UAE must end ‘shameful’ harassment of prisoners’ families

The UAE authorities must stop their cruel campaign of harassment against the families of prisoners convicted on vague “national security” charges, Amnesty International said ahead of a second trial against 10 of the prisoners that is set to resume tomorrow.

Some relatives of the 69 government critics, who were jailed after a mass trial in July, told Amnesty International they have been bullied, threatened and stigmatized by the authorities in a bid to silence their pleas for justice. 

“These prisoners were jailed following a grossly unfair trial in which there was no right of appeal, and now their families are also being targeted in their daily lives,” said Philip Luther, Middle East and North Africa Director at Amnesty International.

“The UAE authorities must end this shameful and vindictive campaign of persecution. Prisoners’ families must not be punished for seeking justice for their relatives.” 

Sixty-nine men, including lawyers, judges, university professors and student leaders, were convicted in July of plotting to overthrow the state in what became known as the “UAE 94” trial. Their prison sentences ranged from seven to 15 years.

Ten of those convicted, including the prominent lawyer and prisoner of conscience Dr Mohammed al-Mansoori, face an extension of their jail terms in a new mass trial resuming tomorrow, in which they will appear alongside 20 Egyptians before the Federal Supreme Court in Abu Dhabi. 

All 30 men are charged in connection with their alleged links to a UAE-based, international branch of Egypt’s Muslim Brotherhood political movement. 

During a visit to the UAE from 18 to 23 November 2013, Amnesty International documented 12 cases in which family members of prisoners who were convicted in the “UAE 94” trial had been subjected to various forms of harassment. The organization was told that many other families were experiencing similar treatment.

Family members have been threatened by State Security officials, prevented from travel and refused security clearance for jobs, according to Amnesty International’s research.

Several family members have received threatening tweets, either from named individuals believed to be connected with State Security or from anonymous Twitter accounts.

Prisoners’ families have been vilified by the largely pro-government national media. Similarly, a documentary about the “UAE 94” screened in Dubai last month ignores human rights concerns about their trial. 

Meanwhile, at least two family members have been turned away at the airport from flights leaving the UAE – without explanation – since their relatives were arrested. 

Some family members also told Amnesty International that State Security was refusing to give them security clearance and thereby vetoing job appointments at the final hurdle after they had passed initial tests and interviews. No reasons have been given for such refusals.

The harassment even extends to the prisoners’ families’ friends, some of whom have been phoned by people saying they are State Security officials and warned against interacting with the families or threatened with being denied jobs if they maintain the friendship.

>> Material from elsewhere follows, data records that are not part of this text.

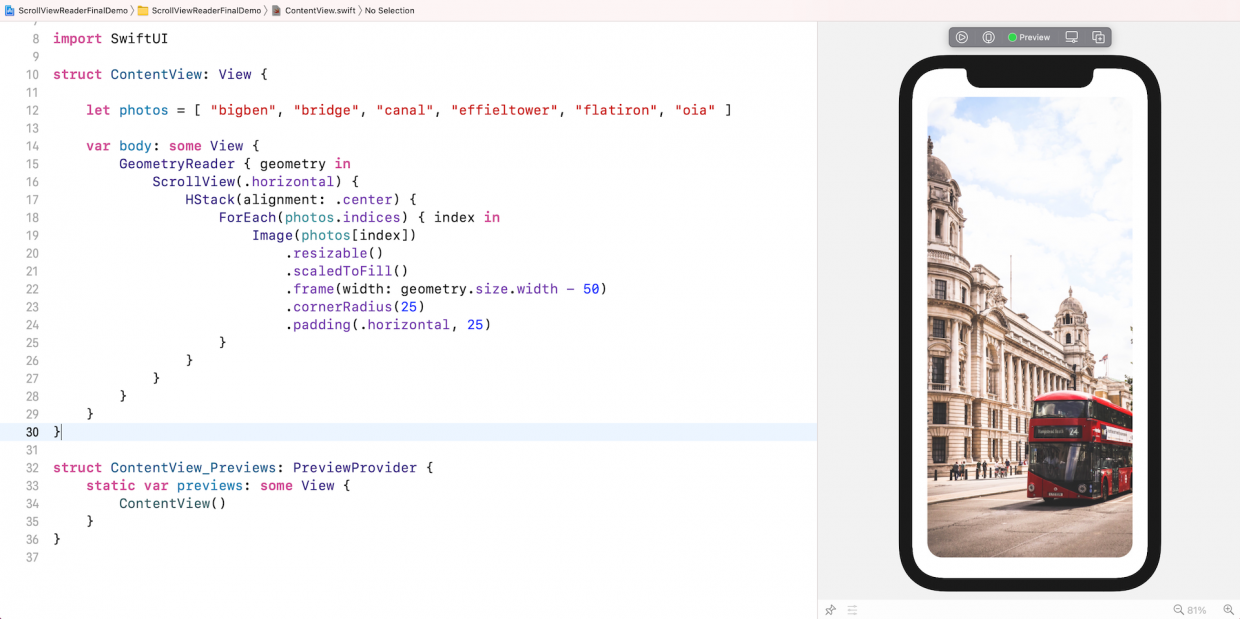Click the folder icon in the jump bar
Screen dimensions: 1240x619
click(x=144, y=10)
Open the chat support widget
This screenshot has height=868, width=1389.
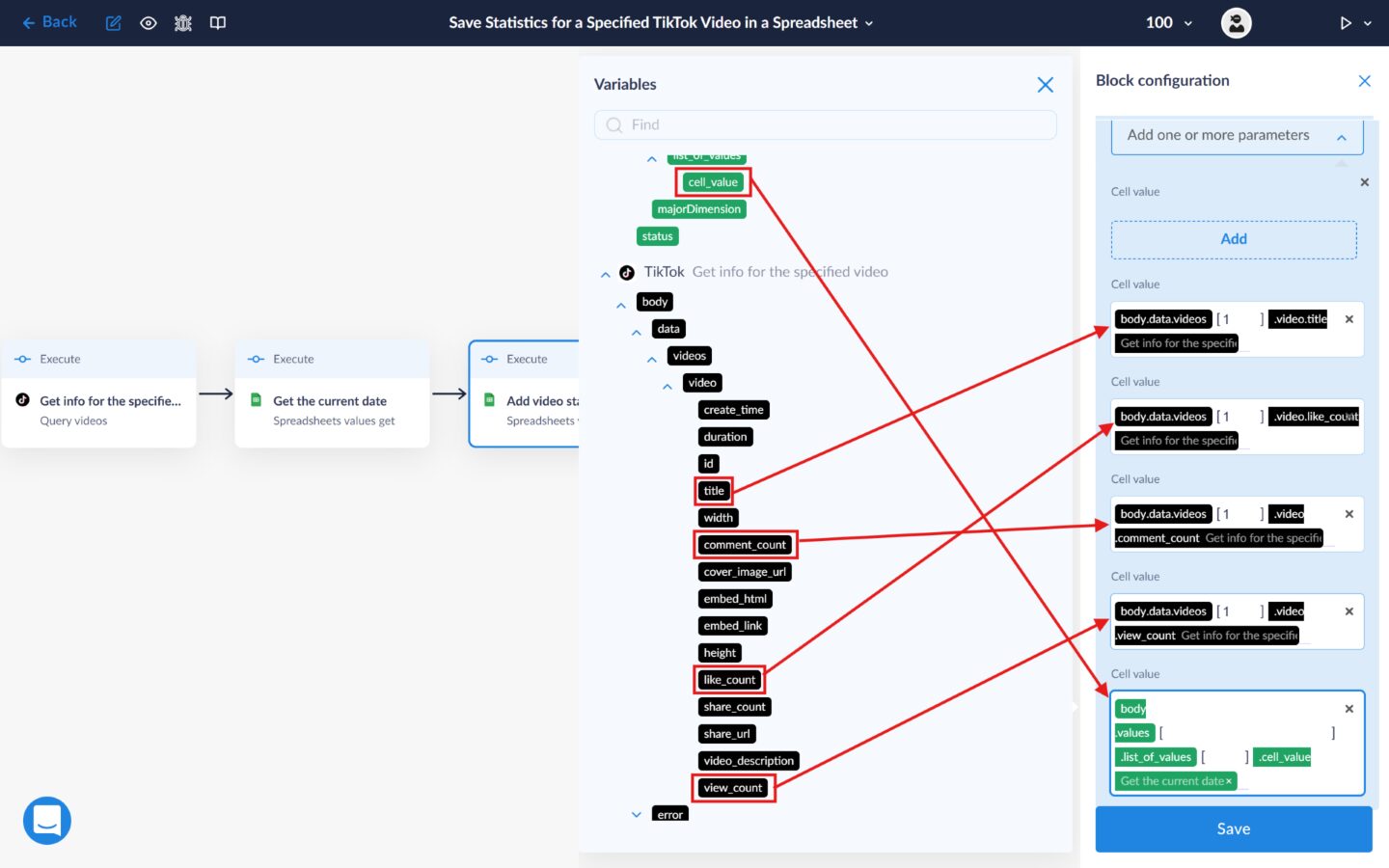(x=47, y=821)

“The prisoners and their families are victims of what seems to be a sophisticated smear campaign,” said Philip Luther. 

“Their ordeal highlights the disparity between the progressive image the UAE government wants to show the world and the reality of increasing repression in the country.

“The UAE authorities must allow the prisoners’ families to express views on human rights issues and to seek information from government officials without fear of harassment or intimidation.”

The harassment is exacerbated by the fact that many of the prisoners’ families are struggling financially because of judicial measures that have been in place since the investigation into their relatives’ cases. 

Some had their bank accounts suspended, while others had their assets stripped or trade licences removed. 

The relatives interviewed asked Amnesty International not to reveal their identities for fear of further reprisals by State Security officials.


A small section of UAE society has called for reform in the wake of the uprisings that have taken place across the Middle East and North Africa since 2010. They have been repressed in a widening crackdown on freedom of expression and association. 

The ongoing mass trial of 20 Egyptian and 10 UAE nationals has violated international fair trial standards in a similar way to the unfair trial that convicted 69 people in July. It has included allegations of torture, long-term solitary confinement in secret detention and denial of access to a lawyer during pre-trial detention. Despite the trial nearing its conclusion, the detainees have still not been allowed to meet their defence lawyer. 

At the “UAE 94” trial, at least four prisoners of conscience – prominent lawyers Dr Mohammed al-Roken and Dr Mohammed al-Mansoori, physicist Hussain Ali Alnajjar Alhammadi and former teacher Saleh Mohammed al-Dhufairi – were sentenced to 10 years’ imprisonment. 

Amnesty International considers they have been imprisoned solely for peacefully exercising their rights to freedom of expression and association, including their right to peacefully form and join in associations with others or, in the case of Mohammed al-Roken, for working as a defence lawyer and advocating respect for the human rights of the defendants.

Amnesty International has launched a campaign calling for their immediate and unconditional release.